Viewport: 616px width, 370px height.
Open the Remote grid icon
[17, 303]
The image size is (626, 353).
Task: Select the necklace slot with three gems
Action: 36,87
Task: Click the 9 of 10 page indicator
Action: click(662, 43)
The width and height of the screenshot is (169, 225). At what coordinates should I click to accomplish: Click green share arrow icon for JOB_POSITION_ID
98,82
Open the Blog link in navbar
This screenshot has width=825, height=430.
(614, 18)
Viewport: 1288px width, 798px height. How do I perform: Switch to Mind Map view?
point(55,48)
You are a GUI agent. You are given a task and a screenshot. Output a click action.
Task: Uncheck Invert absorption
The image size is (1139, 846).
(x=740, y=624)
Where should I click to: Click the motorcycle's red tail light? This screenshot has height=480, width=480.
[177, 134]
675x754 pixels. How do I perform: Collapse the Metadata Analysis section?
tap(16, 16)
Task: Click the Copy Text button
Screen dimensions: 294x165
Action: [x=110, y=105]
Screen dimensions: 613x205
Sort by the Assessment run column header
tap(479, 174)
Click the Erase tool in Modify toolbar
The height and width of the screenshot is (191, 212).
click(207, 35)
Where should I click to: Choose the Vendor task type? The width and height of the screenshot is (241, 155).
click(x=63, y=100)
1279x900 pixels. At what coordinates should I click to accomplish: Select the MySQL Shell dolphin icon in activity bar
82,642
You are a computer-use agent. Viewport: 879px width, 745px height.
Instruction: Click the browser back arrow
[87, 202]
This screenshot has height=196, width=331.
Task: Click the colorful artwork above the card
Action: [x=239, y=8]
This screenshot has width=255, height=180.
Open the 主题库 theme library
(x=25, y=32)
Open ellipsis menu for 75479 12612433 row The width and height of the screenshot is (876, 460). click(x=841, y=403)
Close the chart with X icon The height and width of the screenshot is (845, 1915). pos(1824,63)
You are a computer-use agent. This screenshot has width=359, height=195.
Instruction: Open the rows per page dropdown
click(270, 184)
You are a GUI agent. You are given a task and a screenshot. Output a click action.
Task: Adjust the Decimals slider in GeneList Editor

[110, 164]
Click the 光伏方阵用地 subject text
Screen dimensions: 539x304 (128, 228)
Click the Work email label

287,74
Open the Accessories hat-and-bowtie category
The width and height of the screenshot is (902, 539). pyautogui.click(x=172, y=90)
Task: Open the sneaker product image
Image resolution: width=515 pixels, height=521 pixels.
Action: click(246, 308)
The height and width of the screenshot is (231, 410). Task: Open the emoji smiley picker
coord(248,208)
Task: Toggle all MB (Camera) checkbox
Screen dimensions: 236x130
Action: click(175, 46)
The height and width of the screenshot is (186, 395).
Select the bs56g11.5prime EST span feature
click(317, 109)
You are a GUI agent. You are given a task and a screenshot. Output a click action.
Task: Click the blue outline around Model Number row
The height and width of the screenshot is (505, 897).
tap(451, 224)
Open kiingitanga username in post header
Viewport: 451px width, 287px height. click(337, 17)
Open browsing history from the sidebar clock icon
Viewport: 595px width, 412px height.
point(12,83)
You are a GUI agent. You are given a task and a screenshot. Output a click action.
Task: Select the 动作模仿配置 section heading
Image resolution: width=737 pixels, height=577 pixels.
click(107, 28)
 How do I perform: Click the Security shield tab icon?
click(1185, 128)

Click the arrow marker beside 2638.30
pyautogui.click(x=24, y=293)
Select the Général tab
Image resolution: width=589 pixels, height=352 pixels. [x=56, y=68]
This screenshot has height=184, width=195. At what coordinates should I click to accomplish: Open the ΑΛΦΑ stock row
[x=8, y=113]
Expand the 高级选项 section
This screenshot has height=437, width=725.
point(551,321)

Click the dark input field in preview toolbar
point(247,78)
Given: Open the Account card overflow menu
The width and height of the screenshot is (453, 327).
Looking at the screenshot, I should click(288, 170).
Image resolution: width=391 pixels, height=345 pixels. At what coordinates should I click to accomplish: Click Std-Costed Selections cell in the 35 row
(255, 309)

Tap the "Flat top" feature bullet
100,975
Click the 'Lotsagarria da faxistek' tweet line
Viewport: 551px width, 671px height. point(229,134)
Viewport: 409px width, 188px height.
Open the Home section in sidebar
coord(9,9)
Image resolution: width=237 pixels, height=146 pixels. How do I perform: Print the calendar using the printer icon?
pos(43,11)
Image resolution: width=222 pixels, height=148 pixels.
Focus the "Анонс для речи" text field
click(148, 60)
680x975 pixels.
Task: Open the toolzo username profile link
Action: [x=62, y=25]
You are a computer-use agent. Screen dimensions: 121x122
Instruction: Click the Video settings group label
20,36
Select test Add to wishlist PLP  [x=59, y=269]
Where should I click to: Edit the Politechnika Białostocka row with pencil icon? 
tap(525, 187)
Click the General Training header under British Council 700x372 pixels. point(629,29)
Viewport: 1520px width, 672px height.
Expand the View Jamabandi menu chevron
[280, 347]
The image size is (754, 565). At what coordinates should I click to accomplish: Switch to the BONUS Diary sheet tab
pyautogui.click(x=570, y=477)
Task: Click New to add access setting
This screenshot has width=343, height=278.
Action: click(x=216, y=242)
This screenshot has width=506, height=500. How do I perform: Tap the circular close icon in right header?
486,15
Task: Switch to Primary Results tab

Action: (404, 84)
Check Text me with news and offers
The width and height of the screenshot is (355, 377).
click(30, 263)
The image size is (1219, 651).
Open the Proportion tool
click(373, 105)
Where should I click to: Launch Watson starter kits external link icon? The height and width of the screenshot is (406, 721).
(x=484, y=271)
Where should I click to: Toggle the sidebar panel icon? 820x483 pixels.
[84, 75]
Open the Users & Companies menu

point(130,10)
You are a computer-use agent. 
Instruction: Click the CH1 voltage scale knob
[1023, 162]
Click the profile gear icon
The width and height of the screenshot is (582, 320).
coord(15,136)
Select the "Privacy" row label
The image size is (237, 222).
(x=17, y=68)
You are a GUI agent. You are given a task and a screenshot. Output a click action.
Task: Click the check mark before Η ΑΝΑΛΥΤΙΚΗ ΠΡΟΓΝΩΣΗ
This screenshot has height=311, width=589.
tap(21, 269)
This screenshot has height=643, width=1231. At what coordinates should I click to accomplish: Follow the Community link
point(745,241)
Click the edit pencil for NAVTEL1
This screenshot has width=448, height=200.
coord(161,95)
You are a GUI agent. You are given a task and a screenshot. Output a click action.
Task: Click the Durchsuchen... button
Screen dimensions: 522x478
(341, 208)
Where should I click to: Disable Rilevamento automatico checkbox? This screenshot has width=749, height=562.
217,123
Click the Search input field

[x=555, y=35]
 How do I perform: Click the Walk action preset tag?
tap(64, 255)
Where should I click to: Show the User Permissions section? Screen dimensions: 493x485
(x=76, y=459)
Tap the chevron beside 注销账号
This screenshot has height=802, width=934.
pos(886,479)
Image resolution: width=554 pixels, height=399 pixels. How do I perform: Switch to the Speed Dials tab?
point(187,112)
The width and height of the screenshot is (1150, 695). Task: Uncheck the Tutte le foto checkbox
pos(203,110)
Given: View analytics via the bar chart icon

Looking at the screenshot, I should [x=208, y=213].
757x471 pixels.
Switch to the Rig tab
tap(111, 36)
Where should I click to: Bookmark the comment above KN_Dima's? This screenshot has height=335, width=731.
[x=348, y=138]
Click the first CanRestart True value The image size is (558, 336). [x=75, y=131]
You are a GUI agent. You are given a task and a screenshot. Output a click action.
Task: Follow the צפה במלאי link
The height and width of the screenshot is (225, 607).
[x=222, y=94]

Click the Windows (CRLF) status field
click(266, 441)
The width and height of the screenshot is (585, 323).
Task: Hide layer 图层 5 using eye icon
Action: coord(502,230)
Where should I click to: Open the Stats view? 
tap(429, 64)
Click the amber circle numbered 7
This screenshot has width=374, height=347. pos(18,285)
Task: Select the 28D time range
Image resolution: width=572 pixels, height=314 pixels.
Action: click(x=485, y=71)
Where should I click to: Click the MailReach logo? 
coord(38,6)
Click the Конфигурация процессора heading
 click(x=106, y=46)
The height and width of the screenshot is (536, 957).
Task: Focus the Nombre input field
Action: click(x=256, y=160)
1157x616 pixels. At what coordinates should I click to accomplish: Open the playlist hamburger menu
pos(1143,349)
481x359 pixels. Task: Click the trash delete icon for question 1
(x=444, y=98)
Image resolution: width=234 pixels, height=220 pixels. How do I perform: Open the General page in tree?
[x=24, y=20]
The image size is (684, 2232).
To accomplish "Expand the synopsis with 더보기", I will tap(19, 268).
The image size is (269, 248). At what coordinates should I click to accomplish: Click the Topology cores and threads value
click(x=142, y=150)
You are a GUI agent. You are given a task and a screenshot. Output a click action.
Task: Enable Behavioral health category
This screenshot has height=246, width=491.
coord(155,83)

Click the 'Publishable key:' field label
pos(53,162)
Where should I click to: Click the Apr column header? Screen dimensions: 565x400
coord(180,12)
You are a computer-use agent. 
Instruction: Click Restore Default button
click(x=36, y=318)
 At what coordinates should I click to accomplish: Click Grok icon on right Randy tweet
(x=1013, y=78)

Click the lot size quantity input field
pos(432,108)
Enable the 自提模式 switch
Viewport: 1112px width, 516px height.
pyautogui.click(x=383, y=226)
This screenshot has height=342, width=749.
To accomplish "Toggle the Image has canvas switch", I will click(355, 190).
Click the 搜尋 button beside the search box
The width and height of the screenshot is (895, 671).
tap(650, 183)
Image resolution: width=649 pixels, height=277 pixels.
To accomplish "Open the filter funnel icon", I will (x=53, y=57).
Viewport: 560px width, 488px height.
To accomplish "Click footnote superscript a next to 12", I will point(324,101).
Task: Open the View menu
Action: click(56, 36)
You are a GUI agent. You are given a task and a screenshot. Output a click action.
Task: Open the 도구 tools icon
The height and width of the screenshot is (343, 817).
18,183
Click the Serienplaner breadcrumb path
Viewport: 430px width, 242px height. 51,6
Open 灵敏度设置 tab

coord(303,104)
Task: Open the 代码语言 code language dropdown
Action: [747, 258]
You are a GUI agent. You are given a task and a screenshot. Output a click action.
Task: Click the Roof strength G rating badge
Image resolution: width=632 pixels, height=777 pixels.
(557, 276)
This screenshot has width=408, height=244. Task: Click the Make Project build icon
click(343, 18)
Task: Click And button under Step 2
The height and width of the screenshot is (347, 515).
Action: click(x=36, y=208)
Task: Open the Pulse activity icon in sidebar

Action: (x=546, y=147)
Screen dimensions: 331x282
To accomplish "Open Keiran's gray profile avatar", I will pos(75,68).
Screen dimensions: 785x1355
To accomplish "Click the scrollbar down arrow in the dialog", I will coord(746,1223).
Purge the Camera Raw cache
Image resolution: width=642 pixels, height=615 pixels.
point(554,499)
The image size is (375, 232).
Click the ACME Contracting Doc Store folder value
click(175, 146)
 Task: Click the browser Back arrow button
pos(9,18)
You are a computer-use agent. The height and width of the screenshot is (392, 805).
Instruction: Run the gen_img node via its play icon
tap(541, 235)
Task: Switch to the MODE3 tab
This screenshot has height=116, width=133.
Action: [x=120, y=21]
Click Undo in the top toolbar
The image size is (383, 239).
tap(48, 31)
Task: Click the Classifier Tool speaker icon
++++++
Your instructions | Go through the records and tally the lines that include "computer". Write only the number.

Worked solution | 6